How - including training and getting ready

What is NZQA’s target for the number of schools and students doing NCEA Online assessment, and what is NZQA doing to ensure that its target is reached?

NZQA wants all schools to have offered students the opportunity to do at least one NCEA Online exam, by the end of 2022. This approach is based on several factors, including that:

  • NCEA Online and other forms of digital external assessment provide a strong platform for future innovation in assessment, and the flexibility to free up the current parameters of ‘once a year, end of year, set location’
  • changes in assessment are coming - with NCEA Online becoming the new ‘normal’ (for some subjects at least), and the Review of Achievement Standards (RAS) taking a ‘digital first’ approach
  • students who complete our surveys after digital exams continue to be extremely positive about the experience.

In line with this, while NCEA Online is currently ‘opt in’, we will start talking with schools in 2021 about when ‘opt out’ would be feasible and how that could work from their perspective.  

We want to better understand what is needed to support safe, reliable, and educationally useful uptake of NCEA Online, especially for those schools with limited or no digital experience. This involves a range of activities including understanding specific barriers to participation, analysing data to confirm schools that haven’t participated in NCEA Online at all, developing plans to address specific schools’ challenges, and working with Network for Learning (N4L) and Ministry of Education.

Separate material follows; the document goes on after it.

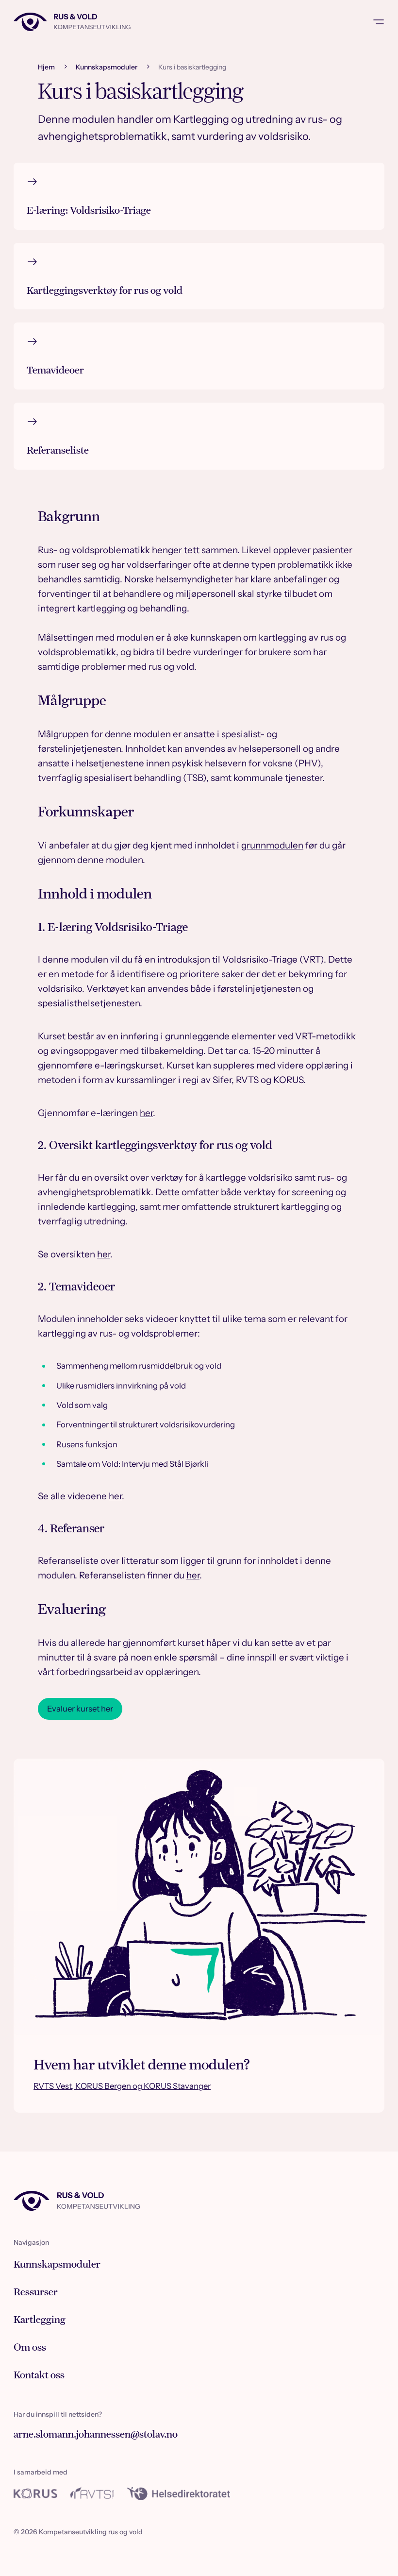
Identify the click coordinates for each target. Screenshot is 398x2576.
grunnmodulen (272, 845)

What support is there to help schools and students prepare for digital exams?

NZQA is helping teachers, Exam Centre Managers, supervisors, markers and NZQA staff who support the exam development, delivery and marking to get ready for digital exams.  We are also working with Network for Learning to provide schools with technical support for internet connectivity.

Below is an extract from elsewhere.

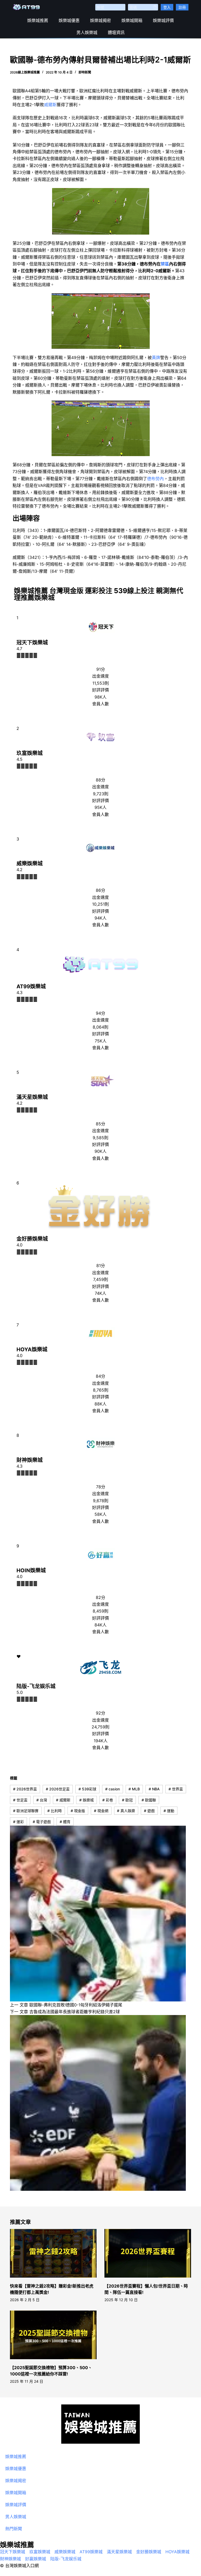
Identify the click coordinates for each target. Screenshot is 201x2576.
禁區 (165, 263)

We have a wealth of practical information, resources, advice and support for schools offering digital NCEA exams for the first time and those schools scaling up their involvement – for example information sheets, check lists, FAQs, guides, webinars, links to website content and practice activities.

Students can get ready for digital exams through practice activities and by accessing past digital exams. There is also information on how to Check devices

We’ve dedicated a section of our website to Get your school ready for digital exams.  

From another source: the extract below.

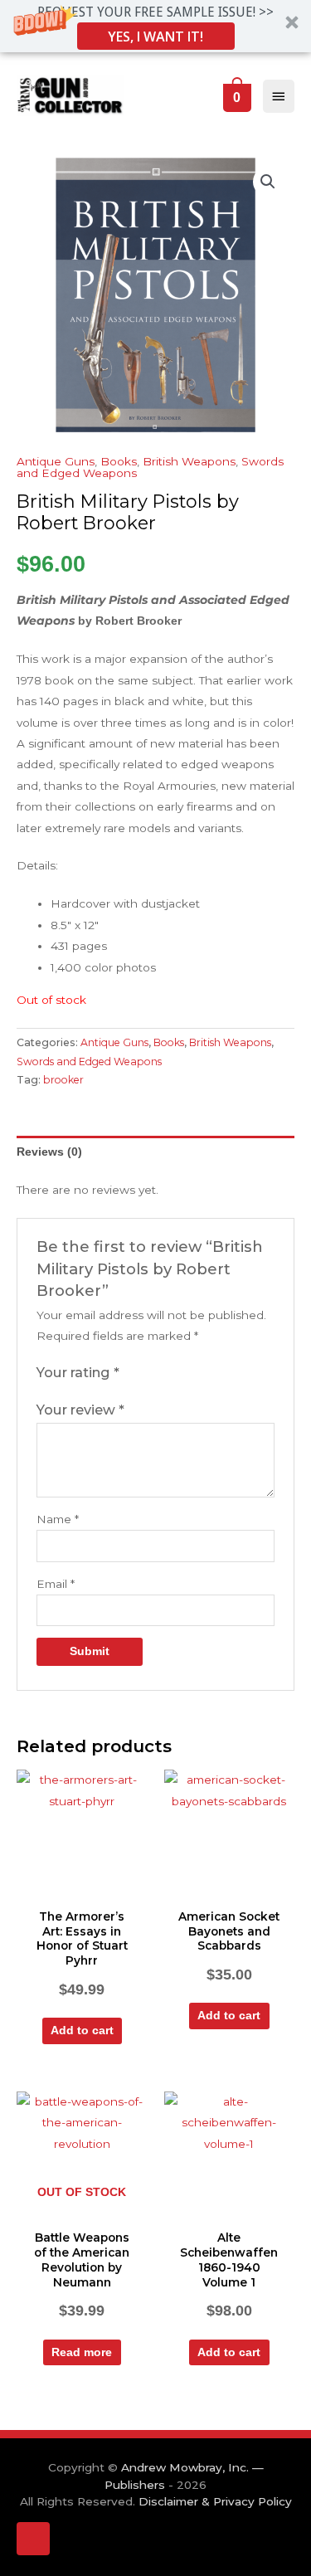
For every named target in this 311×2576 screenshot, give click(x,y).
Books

We also have two dedicated email addresses so that people can easily get in touch with questions, concerns and suggestions:

How will NZQA ensure there are no technical problems with the exam?

In the last two years of successful delivery of NCEA Online there haven’t been any major technical problems, within the control of NZQA, that have interrupted delivery of the exams.

We work with schools so they can carefully prepare.  That involves everything from schools testing their internet connection, to ensuring students have access to suitable devices and know how to use them. NZQA also works with schools to help ensure Exam Centre Managers and Supervisors have the right knowledge and skills to support students during exams. 

There is a risk that exams might be affected by technical issues – this risk is always present when introducing any new major technical change. For this reason, the system continues to be tested and evaluated thoroughly, and we have policies in place to ensure no students are disadvantaged should a significant technical issue affect an exam.

What approach should schools adopt in management and use of devices?

NZQA provides minimum device specifications for NCEA Online which are updated annually – see the digital exam device check section on our website. These are updated annually.

The Ministry of Education provides guidance on resourcing and managing digital devices in schools. The enabling e-Learning website provides educators and students with examples of effective practices at the school level, information about software and licensing, and details of options for developing policies at the school level, including policies for acceptable use.